═══ Data ═══

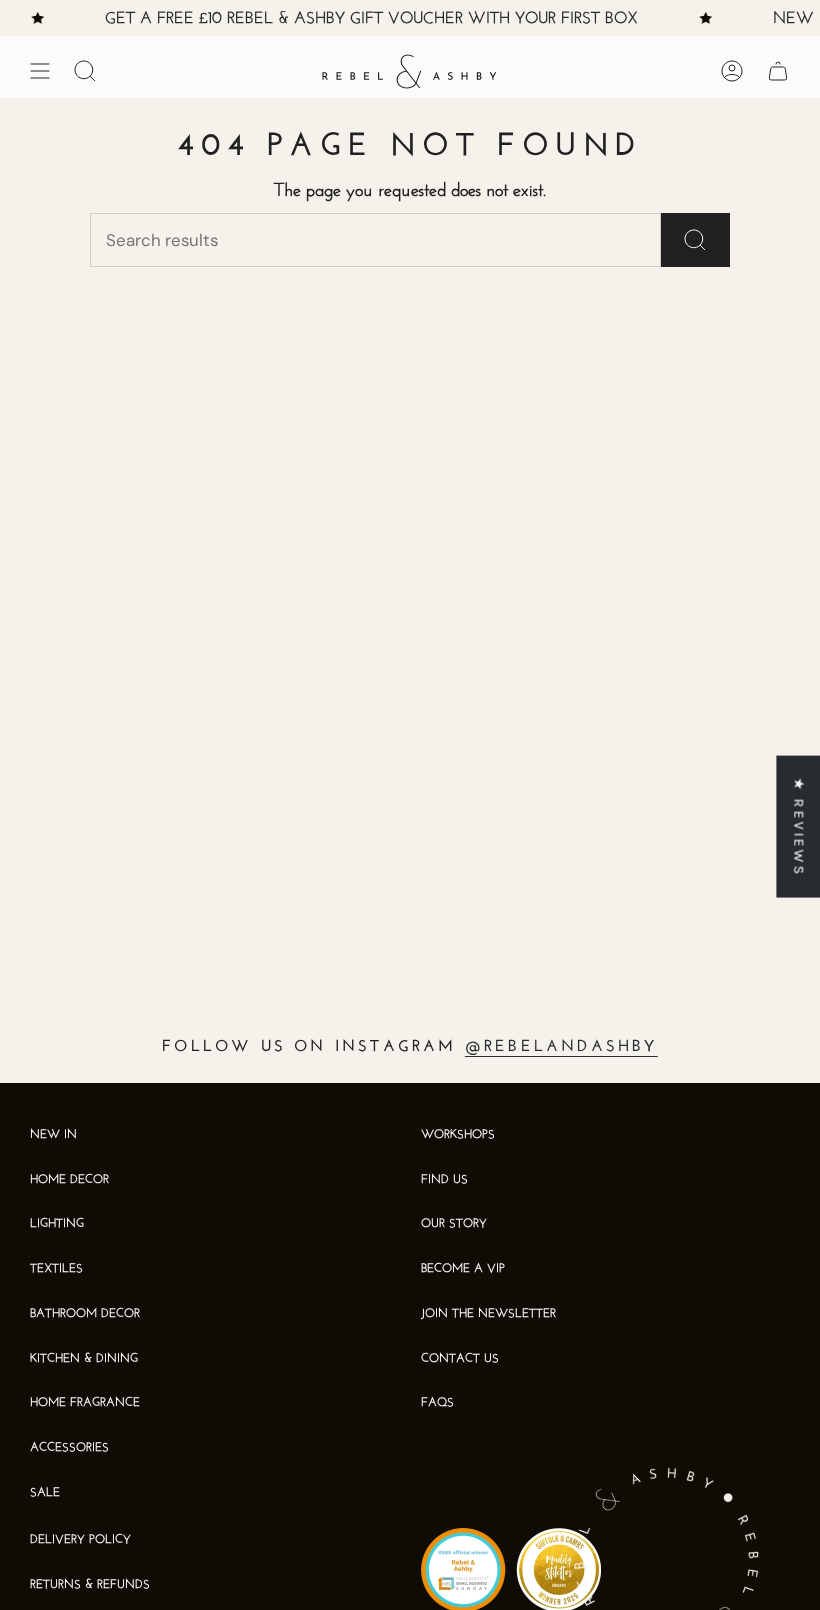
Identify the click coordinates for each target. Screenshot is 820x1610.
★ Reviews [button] (798, 826)
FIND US (444, 1180)
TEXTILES (56, 1269)
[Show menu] (40, 71)
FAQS (437, 1403)
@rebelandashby (561, 1047)
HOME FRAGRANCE (85, 1403)
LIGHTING (57, 1224)
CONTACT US (460, 1359)
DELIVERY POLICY (80, 1540)
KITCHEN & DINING (84, 1359)
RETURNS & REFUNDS (90, 1585)
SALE (45, 1493)
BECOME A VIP (463, 1269)
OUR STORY (454, 1224)
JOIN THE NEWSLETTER (488, 1314)
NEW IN (53, 1135)
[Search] (695, 240)
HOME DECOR (69, 1180)
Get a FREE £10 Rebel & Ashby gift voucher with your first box (364, 19)
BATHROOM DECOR (85, 1314)
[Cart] (778, 71)
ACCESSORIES (69, 1448)
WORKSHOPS (458, 1135)
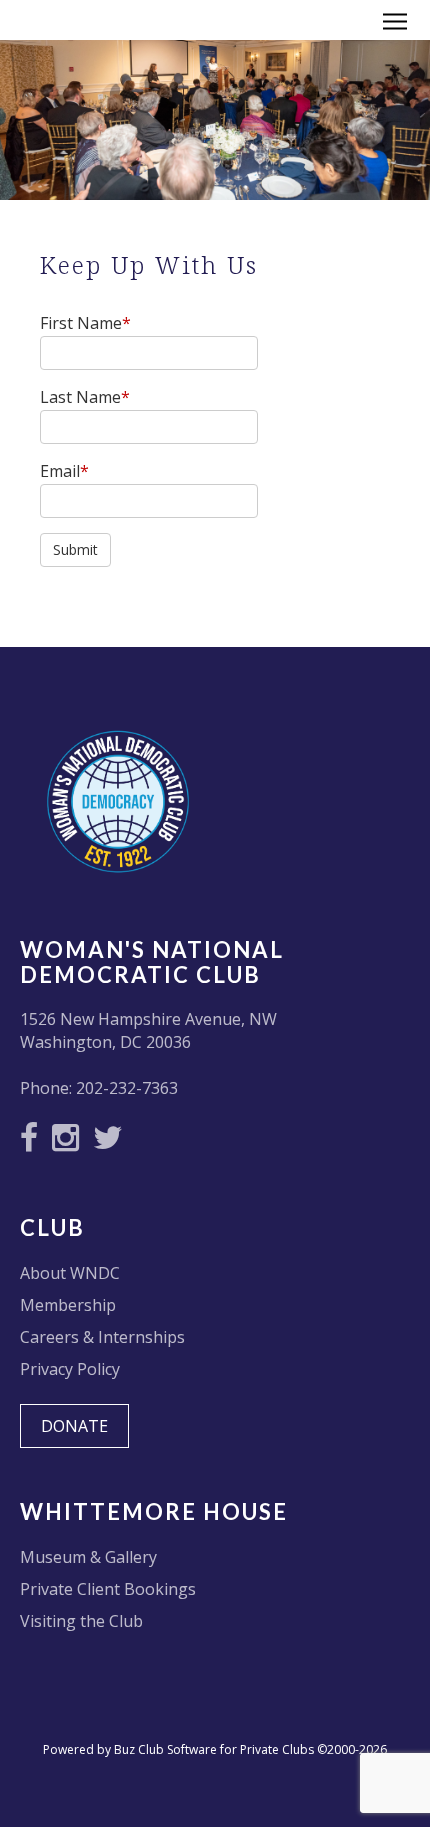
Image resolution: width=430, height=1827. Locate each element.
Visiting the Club (81, 1621)
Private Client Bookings (108, 1589)
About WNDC (70, 1273)
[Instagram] (70, 1143)
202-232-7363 (127, 1088)
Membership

═══

• Your objective: There is a run of lines above from the one with "FAQS (437, 1403)" to the one with "HOME DECOR (69, 1180)"; print exactly that run, both ends included, and nothing else.

• Final answer:
FAQS (437, 1403)
@rebelandashby (561, 1047)
HOME FRAGRANCE (85, 1403)
LIGHTING (57, 1224)
CONTACT US (460, 1359)
DELIVERY POLICY (80, 1540)
KITCHEN & DINING (84, 1359)
RETURNS & REFUNDS (90, 1585)
SALE (45, 1493)
BECOME A VIP (463, 1269)
OUR STORY (454, 1224)
JOIN THE NEWSLETTER (488, 1314)
NEW IN (53, 1135)
[Search] (695, 240)
HOME DECOR (69, 1180)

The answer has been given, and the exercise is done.